EXTRACTED MATERIAL below:

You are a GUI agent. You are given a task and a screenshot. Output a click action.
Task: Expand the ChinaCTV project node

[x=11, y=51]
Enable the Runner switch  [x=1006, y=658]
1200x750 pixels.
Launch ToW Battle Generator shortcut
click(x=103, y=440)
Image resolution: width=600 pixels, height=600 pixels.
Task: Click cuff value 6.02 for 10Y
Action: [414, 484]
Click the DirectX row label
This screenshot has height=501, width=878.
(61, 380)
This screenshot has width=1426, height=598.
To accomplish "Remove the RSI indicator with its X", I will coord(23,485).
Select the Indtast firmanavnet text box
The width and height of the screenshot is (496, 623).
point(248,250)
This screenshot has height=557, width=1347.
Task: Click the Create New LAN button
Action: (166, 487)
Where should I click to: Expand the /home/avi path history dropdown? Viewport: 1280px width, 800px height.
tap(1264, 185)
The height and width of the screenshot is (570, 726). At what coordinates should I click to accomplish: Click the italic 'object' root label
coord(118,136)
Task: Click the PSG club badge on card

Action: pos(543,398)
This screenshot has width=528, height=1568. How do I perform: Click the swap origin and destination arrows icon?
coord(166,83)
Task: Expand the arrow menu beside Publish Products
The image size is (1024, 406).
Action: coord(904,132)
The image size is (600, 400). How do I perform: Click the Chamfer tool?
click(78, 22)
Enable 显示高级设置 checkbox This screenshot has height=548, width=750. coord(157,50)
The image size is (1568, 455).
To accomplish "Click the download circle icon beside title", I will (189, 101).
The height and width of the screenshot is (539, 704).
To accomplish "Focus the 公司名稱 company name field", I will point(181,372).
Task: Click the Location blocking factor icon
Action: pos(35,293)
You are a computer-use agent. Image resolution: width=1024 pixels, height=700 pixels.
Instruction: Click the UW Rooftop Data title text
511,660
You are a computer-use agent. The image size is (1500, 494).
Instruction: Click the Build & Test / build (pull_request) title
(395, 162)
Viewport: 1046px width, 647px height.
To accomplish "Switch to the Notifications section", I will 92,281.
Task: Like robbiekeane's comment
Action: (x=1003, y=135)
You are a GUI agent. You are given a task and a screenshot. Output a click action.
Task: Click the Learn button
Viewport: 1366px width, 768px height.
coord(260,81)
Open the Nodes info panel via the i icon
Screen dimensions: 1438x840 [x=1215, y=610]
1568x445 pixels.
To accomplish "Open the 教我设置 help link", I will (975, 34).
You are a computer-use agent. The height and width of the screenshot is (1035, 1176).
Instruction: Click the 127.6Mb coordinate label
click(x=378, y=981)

End of EXTRACTED MATERIAL.

■ WHAT THE TASK REQUIRES ■
Nothing above should be left out; write out every record exactly.

■ WRITTEN REPLY ■
You are a GUI agent. You are given a task and a screenshot. Output a click action.
Task: Expand the ChinaCTV project node

[x=11, y=51]
Enable the Runner switch  [x=1006, y=658]
1200x750 pixels.
Launch ToW Battle Generator shortcut
click(x=103, y=440)
Image resolution: width=600 pixels, height=600 pixels.
Task: Click cuff value 6.02 for 10Y
Action: [414, 484]
Click the DirectX row label
This screenshot has height=501, width=878.
(61, 380)
This screenshot has width=1426, height=598.
To accomplish "Remove the RSI indicator with its X", I will coord(23,485).
Select the Indtast firmanavnet text box
The width and height of the screenshot is (496, 623).
point(248,250)
This screenshot has height=557, width=1347.
Task: Click the Create New LAN button
Action: (166, 487)
Where should I click to: Expand the /home/avi path history dropdown? Viewport: 1280px width, 800px height.
tap(1264, 185)
The height and width of the screenshot is (570, 726). At what coordinates should I click to accomplish: Click the italic 'object' root label
coord(118,136)
Task: Click the PSG club badge on card

Action: pos(543,398)
This screenshot has width=528, height=1568. How do I perform: Click the swap origin and destination arrows icon?
coord(166,83)
Task: Expand the arrow menu beside Publish Products
The image size is (1024, 406).
Action: coord(904,132)
The image size is (600, 400). How do I perform: Click the Chamfer tool?
click(78, 22)
Enable 显示高级设置 checkbox This screenshot has height=548, width=750. coord(157,50)
The image size is (1568, 455).
To accomplish "Click the download circle icon beside title", I will (189, 101).
The height and width of the screenshot is (539, 704).
To accomplish "Focus the 公司名稱 company name field", I will point(181,372).
Task: Click the Location blocking factor icon
Action: pos(35,293)
You are a computer-use agent. Image resolution: width=1024 pixels, height=700 pixels.
Instruction: Click the UW Rooftop Data title text
511,660
You are a computer-use agent. The image size is (1500, 494).
Instruction: Click the Build & Test / build (pull_request) title
(395, 162)
Viewport: 1046px width, 647px height.
To accomplish "Switch to the Notifications section", I will 92,281.
Task: Like robbiekeane's comment
Action: (x=1003, y=135)
You are a GUI agent. You are given a task and a screenshot. Output a click action.
Task: Click the Learn button
Viewport: 1366px width, 768px height.
coord(260,81)
Open the Nodes info panel via the i icon
Screen dimensions: 1438x840 [x=1215, y=610]
1568x445 pixels.
To accomplish "Open the 教我设置 help link", I will (975, 34).
You are a computer-use agent. The height and width of the screenshot is (1035, 1176).
Instruction: Click the 127.6Mb coordinate label
click(x=378, y=981)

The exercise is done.